Pixel coordinate grounding data
- - - -

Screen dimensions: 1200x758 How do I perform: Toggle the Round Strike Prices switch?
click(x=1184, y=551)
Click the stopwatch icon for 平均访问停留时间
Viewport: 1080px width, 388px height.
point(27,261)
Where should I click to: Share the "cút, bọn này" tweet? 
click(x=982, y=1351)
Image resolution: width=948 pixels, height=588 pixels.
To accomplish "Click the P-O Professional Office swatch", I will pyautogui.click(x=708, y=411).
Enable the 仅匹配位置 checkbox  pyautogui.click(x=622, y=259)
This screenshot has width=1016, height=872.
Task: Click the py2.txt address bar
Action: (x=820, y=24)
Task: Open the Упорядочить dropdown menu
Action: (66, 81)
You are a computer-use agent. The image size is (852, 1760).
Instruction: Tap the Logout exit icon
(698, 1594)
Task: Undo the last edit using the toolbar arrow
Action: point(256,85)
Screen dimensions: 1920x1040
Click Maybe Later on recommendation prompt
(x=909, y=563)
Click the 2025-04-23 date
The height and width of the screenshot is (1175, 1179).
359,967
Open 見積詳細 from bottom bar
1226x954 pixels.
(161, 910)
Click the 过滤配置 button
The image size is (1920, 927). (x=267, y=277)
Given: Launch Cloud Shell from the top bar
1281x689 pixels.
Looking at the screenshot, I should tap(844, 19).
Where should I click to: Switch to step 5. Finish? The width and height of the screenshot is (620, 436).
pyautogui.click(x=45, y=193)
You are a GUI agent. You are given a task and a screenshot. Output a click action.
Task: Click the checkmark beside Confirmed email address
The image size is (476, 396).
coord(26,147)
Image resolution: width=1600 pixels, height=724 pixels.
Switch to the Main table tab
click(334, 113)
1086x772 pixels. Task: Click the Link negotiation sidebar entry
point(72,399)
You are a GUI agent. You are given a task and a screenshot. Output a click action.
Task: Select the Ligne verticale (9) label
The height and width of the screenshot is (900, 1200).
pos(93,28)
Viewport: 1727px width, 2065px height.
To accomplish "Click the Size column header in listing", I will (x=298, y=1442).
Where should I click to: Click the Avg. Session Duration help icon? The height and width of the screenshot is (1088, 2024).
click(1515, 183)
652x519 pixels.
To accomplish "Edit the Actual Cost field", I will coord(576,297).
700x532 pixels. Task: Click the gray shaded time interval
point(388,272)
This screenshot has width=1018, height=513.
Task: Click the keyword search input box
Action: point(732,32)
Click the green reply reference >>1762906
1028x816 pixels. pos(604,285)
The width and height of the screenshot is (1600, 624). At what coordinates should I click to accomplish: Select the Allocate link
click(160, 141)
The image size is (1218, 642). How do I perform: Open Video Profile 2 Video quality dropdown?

- - - -

Exercise brief
Each line of the records above must be copied exactly.

Completed task
Screen dimensions: 1200x758 How do I perform: Toggle the Round Strike Prices switch?
click(x=1184, y=551)
Click the stopwatch icon for 平均访问停留时间
Viewport: 1080px width, 388px height.
point(27,261)
Where should I click to: Share the "cút, bọn này" tweet? 
click(x=982, y=1351)
Image resolution: width=948 pixels, height=588 pixels.
To accomplish "Click the P-O Professional Office swatch", I will pyautogui.click(x=708, y=411).
Enable the 仅匹配位置 checkbox  pyautogui.click(x=622, y=259)
This screenshot has width=1016, height=872.
Task: Click the py2.txt address bar
Action: (x=820, y=24)
Task: Open the Упорядочить dropdown menu
Action: (66, 81)
You are a computer-use agent. The image size is (852, 1760).
Instruction: Tap the Logout exit icon
(698, 1594)
Task: Undo the last edit using the toolbar arrow
Action: point(256,85)
Screen dimensions: 1920x1040
Click Maybe Later on recommendation prompt
(x=909, y=563)
Click the 2025-04-23 date
The height and width of the screenshot is (1175, 1179).
359,967
Open 見積詳細 from bottom bar
1226x954 pixels.
(161, 910)
Click the 过滤配置 button
The image size is (1920, 927). (x=267, y=277)
Given: Launch Cloud Shell from the top bar
1281x689 pixels.
Looking at the screenshot, I should tap(844, 19).
Where should I click to: Switch to step 5. Finish? The width and height of the screenshot is (620, 436).
pyautogui.click(x=45, y=193)
You are a GUI agent. You are given a task and a screenshot. Output a click action.
Task: Click the checkmark beside Confirmed email address
The image size is (476, 396).
coord(26,147)
Image resolution: width=1600 pixels, height=724 pixels.
Switch to the Main table tab
click(334, 113)
1086x772 pixels. Task: Click the Link negotiation sidebar entry
point(72,399)
You are a GUI agent. You are given a task and a screenshot. Output a click action.
Task: Select the Ligne verticale (9) label
The height and width of the screenshot is (900, 1200).
pos(93,28)
Viewport: 1727px width, 2065px height.
To accomplish "Click the Size column header in listing", I will (x=298, y=1442).
Where should I click to: Click the Avg. Session Duration help icon? The height and width of the screenshot is (1088, 2024).
click(1515, 183)
652x519 pixels.
To accomplish "Edit the Actual Cost field", I will coord(576,297).
700x532 pixels. Task: Click the gray shaded time interval
point(388,272)
This screenshot has width=1018, height=513.
Task: Click the keyword search input box
Action: point(732,32)
Click the green reply reference >>1762906
1028x816 pixels. pos(604,285)
The width and height of the screenshot is (1600, 624). At what coordinates should I click to accomplish: Select the Allocate link
click(160, 141)
The image size is (1218, 642). How do I perform: Open Video Profile 2 Video quality dropdown?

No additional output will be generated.